▶ TEXTAUSZUG
********
Viele Kinder am Kiehlufer kennen die Ape schon, der Nikolaus hatte hier bereits 2023 Tüten verteilt. Die Begeisterung der Kinder war damals so groß, dass der Verein jetzt wiederkam. Die Mörike-Schule dagegen ist neu als Anlaufpunkt, die Schulleitung hatte um einen Besuch gebeten.
Seit Dezember 2021 ist die Ape auf der Straße, Corona ist der Grund dafür. Während der Pandemie konnte stationäre Betreuung nicht mehr stattfinden. „Also haben wir uns gesagt, jetzt müssen die Bücher zu den Kindern kommen“, sagt Cornelia Temesvari.
Vor allem ukrainische Bücher sind gefragt
Die jeweilige Leitung der Einrichtung teilt dem Verein vorab die Zahl der Kinder und die Sprachen mit, die in der Unterkunft geredet werden. Allerdings stößt der Büchertisch hier schnell an Grenzen. Vor allem ukrainische Bücher werden nachgefragt, aber die gewünschte Literatur ist nur selten unter den gespendeten Büchern. Ans Kiehlufer hat der Nikolaus deshalb auch Bilderbücher gebracht.
********
▶ DATENZEILEN
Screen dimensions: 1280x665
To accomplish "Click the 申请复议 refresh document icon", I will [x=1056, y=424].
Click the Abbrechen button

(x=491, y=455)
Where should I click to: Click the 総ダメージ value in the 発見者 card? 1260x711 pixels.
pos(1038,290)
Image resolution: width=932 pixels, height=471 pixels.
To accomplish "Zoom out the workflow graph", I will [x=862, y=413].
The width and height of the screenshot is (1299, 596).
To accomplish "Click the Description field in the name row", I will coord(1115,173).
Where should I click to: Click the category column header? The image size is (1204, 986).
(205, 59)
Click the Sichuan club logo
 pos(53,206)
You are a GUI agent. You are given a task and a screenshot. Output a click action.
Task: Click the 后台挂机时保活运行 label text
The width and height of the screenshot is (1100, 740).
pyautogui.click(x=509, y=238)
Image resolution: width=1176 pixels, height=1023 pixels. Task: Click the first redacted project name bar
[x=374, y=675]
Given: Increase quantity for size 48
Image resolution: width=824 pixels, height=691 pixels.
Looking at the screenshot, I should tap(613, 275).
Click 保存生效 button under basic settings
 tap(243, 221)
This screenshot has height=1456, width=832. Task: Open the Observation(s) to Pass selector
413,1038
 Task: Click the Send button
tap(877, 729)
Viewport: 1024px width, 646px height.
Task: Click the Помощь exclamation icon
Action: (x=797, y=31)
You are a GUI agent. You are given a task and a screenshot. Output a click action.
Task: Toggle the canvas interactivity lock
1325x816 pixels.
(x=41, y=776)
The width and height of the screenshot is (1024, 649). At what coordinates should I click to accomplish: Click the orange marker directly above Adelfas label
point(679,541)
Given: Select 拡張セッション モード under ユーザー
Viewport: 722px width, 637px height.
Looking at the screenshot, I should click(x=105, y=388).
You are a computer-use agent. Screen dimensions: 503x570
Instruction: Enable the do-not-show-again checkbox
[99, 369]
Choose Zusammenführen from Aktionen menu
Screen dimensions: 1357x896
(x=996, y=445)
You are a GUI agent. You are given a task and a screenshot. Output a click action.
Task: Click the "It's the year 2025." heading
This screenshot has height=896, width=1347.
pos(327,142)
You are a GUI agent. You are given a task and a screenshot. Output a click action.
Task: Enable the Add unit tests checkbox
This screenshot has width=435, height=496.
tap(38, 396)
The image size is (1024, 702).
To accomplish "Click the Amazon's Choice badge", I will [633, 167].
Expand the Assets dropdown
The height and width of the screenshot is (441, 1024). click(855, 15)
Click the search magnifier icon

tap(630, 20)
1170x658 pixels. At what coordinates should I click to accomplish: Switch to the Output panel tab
********
▶ AUFGABENDETAILS
Gib den Teil des Textauszugs über den Büchertisch wieder, der mit den Worten „Vor allem ukrainische Bücher sind“ beginnt und mit „auch Bilderbücher gebracht.“ endet, und tausche darin „Bilderbücher“ gegen „Malbücher“ aus. Die Zeilen sind eigenständiges Material und gehören nicht zum Textauszug.

▶ LÖSUNG
Vor allem ukrainische Bücher sind gefragt
Die jeweilige Leitung der Einrichtung teilt dem Verein vorab die Zahl der Kinder und die Sprachen mit, die in der Unterkunft geredet werden. Allerdings stößt der Büchertisch hier schnell an Grenzen. Vor allem ukrainische Bücher werden nachgefragt, aber die gewünschte Literatur ist nur selten unter den gespendeten Büchern. Ans Kiehlufer hat der Nikolaus deshalb auch Malbücher gebracht.